Anyway, it is just something to think about, in any case. The way you will probably need to draw a sprite on top of a tile is place the sprite inside your tile/map generation function. This has a few problems, first of which is "how do you know which tile the sprite should be blit to?".

The next problem is kind of tricky, especially if you hadn''t created the tile blitter with sprites in mind in the first place (sometimes major re-programming), you need to blit the sprite right after the tile he is standing on has been blitted, then continue blitting the rest of the tiles. This is probably the simplest way, there are others, but they are a lot more complicated, however, this type of blit makes it nice if you have a tile in the foreground which is taller than the tile which the sprite is standing on since it gives depth and makes it look like the sprite is standing "behind" things (like trees, rocks, ect).

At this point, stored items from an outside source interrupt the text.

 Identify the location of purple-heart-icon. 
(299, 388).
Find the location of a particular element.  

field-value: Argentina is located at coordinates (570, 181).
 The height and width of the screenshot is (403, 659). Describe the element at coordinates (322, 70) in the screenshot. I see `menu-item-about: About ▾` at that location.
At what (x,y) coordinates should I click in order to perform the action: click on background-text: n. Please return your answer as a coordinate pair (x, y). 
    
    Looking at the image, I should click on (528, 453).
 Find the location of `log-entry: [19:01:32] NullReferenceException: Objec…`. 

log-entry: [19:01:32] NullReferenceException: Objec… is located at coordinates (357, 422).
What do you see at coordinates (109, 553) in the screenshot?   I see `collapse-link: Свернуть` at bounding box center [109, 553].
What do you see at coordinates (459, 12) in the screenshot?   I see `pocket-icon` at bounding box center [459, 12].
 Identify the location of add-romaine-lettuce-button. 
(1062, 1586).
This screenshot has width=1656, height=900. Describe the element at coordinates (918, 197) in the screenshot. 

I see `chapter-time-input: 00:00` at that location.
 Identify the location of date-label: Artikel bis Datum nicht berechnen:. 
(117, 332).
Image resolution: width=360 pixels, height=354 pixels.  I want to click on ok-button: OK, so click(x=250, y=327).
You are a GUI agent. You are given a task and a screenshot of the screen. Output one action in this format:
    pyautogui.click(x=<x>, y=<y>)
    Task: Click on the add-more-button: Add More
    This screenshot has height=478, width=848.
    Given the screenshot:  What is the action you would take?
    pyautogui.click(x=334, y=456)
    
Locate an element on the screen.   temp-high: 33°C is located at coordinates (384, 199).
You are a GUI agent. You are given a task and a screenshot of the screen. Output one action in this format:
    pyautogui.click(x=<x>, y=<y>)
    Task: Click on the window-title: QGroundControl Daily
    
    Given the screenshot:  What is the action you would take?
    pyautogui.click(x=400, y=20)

The last problem with this type of blit is that, on certain occasions when moving from tile to tile, part of your sprite will be blit over by the tile next to it which causes your sprite to lose an arm, leg, or sometimes a head. For some games, this isn''t a big deal, I have seen it in a few professional games, and in most cases the look is not that detrimental.

Another way you could try it is like it said "much more complicated". This is the way most Sierra adventure games (ie: kings quest, heros quest, ect.) are done. Although they aren''t using a tile based map system, they have unseen maps for things such as: Where the sprite can walk without running into something, which objects are in the foreground so the sprite is blit behind them (or in front depending on his location), ect. This way would probably too complex for a scrolling system.

And last but not least, you could do it the Star Craft way. This way is the easiest by far, but the problem is that the angle in which you are looking at your map has to be an overhead style. If this is the case, just blit the tile/map first then blit your sprites on top. Star Crafts is (of course more complicated than that, but only slightly, they do have a blit order in their map system in case of "raised tiles" such as those with trees and hills, but you could simulate this effect by making trees and such "sprites" also and blit them from back to front so the trees are in front of your sprite when he is behind them, ect. the only problem I see with this is large amounts of data to store locations for trees and such.

Hope that helped, that is a lot of text, I almost wrote a freakin'' book.